▶ _What you have to do_: Once you have read the entries below, repeat all of them exactly.

(Data entries)
Segment Open
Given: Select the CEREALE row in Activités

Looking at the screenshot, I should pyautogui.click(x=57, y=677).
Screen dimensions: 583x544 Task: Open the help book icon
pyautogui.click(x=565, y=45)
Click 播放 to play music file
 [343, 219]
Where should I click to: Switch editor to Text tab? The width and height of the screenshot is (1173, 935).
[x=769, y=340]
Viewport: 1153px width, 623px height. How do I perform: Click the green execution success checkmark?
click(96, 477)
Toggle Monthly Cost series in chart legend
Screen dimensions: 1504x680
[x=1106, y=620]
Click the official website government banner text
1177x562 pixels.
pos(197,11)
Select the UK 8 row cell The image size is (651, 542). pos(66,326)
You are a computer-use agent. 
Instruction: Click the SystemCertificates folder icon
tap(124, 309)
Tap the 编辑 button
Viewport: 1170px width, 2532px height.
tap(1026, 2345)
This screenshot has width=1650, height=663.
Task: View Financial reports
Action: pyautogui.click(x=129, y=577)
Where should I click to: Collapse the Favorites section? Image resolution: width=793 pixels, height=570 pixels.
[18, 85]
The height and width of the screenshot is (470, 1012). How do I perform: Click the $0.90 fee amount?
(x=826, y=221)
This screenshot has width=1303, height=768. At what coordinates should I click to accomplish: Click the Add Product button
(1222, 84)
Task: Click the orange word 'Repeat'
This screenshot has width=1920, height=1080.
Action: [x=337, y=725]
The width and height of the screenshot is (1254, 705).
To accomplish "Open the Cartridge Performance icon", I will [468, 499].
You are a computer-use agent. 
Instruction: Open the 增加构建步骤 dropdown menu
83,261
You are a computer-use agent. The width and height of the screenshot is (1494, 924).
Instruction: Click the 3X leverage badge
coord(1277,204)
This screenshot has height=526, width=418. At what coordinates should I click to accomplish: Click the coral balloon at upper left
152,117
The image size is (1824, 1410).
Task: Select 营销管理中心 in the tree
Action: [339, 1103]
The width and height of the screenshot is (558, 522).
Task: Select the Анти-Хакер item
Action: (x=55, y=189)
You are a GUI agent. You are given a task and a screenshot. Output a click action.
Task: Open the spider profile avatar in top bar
Segment Closed
▶ _Exercise result_:
Given: Select the CEREALE row in Activités

Looking at the screenshot, I should pyautogui.click(x=57, y=677).
Screen dimensions: 583x544 Task: Open the help book icon
pyautogui.click(x=565, y=45)
Click 播放 to play music file
 [343, 219]
Where should I click to: Switch editor to Text tab? The width and height of the screenshot is (1173, 935).
[x=769, y=340]
Viewport: 1153px width, 623px height. How do I perform: Click the green execution success checkmark?
click(96, 477)
Toggle Monthly Cost series in chart legend
Screen dimensions: 1504x680
[x=1106, y=620]
Click the official website government banner text
1177x562 pixels.
pos(197,11)
Select the UK 8 row cell The image size is (651, 542). pos(66,326)
You are a computer-use agent. 
Instruction: Click the SystemCertificates folder icon
tap(124, 309)
Tap the 编辑 button
Viewport: 1170px width, 2532px height.
tap(1026, 2345)
This screenshot has width=1650, height=663.
Task: View Financial reports
Action: pyautogui.click(x=129, y=577)
Where should I click to: Collapse the Favorites section? Image resolution: width=793 pixels, height=570 pixels.
[18, 85]
The height and width of the screenshot is (470, 1012). How do I perform: Click the $0.90 fee amount?
(x=826, y=221)
This screenshot has width=1303, height=768. At what coordinates should I click to accomplish: Click the Add Product button
(1222, 84)
Task: Click the orange word 'Repeat'
This screenshot has width=1920, height=1080.
Action: [x=337, y=725]
The width and height of the screenshot is (1254, 705).
To accomplish "Open the Cartridge Performance icon", I will [468, 499].
You are a computer-use agent. 
Instruction: Open the 增加构建步骤 dropdown menu
83,261
You are a computer-use agent. The width and height of the screenshot is (1494, 924).
Instruction: Click the 3X leverage badge
coord(1277,204)
This screenshot has height=526, width=418. At what coordinates should I click to accomplish: Click the coral balloon at upper left
152,117
The image size is (1824, 1410).
Task: Select 营销管理中心 in the tree
Action: [339, 1103]
The width and height of the screenshot is (558, 522).
Task: Select the Анти-Хакер item
Action: (x=55, y=189)
You are a GUI agent. You are given a task and a screenshot. Output a click action.
Task: Open the spider profile avatar in top bar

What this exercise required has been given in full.